The Captain made a little gesture with his hand, and the small group of officers and ship's police near the table stepped back a few paces out of earshot. The Commander, perhaps the busiest man on board, snatched the moment's respite to confer with the Carpenter, who had been hovering round waiting for his opportunity. The Master-at-Arms was standing by the bollards alternately sucking a stump of pencil and making cryptic notations in his request-book. The two ship's corporals had removed themselves with great delicacy of feeling to the screen door, where in an undertone they settled an argument as to whose turn it was to make out the leave tickets. The Captain's Clerk became interested in the progress of work in an ammunition lighter alongside.
The Captain, with knitted brows, was reading a letter that had been handed to him across the table. He folded it up when read, and handed it back to the recipient; then, holding his chin in his fist and supporting the elbow with the other hand, he listened to the tale the small man with the crumpled ears had to unfold. It was an old tale—old when Helen first met the eyes of Paris. But there was no veil of romance to soften the outline of its crude tragedy. It was just sordid and pitiful.

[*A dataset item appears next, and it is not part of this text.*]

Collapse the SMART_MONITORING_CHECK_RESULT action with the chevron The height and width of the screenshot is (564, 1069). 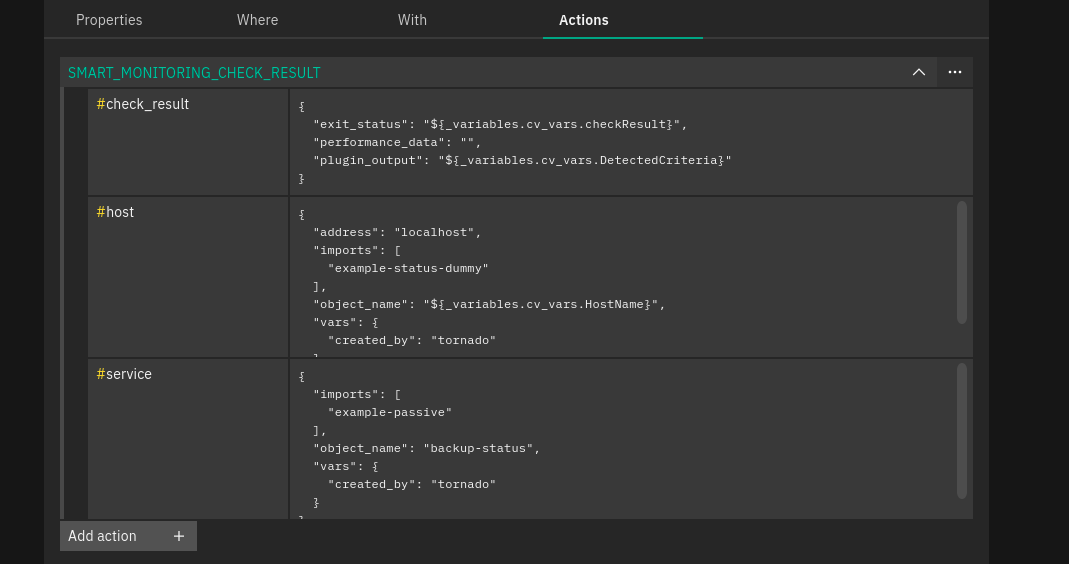(x=918, y=72)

For five minutes, perhaps, the two men faced each other. At the end of that time the Captain was leaning forward resting both hands on the table, talking in grave, kindly tones. He talked, not as Captains commonly talk to Leading Stokers, but as one man might talk to another who turned to him for advice in the bitter hour of need, drawing on the deep well of his experience, education, and kindly judgment.
"Troubles shared are troubles halved." The Captain had said so, and the tot of rum served out at one-bell to the little man with the crumpled ears went some way to complete the conviction.
* * * * *
Jeremiah Casey, Petty Officer and Captain's Coxswain, hauled himself nimbly up the Jacob's ladder to the quarter-boom and came inboard. The Captain was walking up and down, deep in thought, with his hands linked behind his back. Casey pattered up and saluted.
"I've bent on that noo mainsail, sir. . . . There's a nice li'l sailin' breeze, sir." Casey, hinting at a spin in the galley, somehow reminded one of a spaniel when he sees the gun-case opened. Had he been blessed with a tail, he would most certainly have wagged it.
The Captain walked slowly aft and looked down into the galley lying at the quarter-boom. Few men could have resisted the appeal of that long slim boat with the water lapping invitingly against her clinker-built sides. The brasswork in her gleamed in the sun like jewels set in ivory, for the woodwork was as near the whiteness of ivory as holystone and sharkskin could make it. She had little white mats with blue borders on the thwarts and in the sternsheets, and her yoke, of curious Chinese design, had a history as mysterious and legendary as the diamonds of Marie Antoinette.
"Get her alongside," said the Captain. "I want to try that mainsail."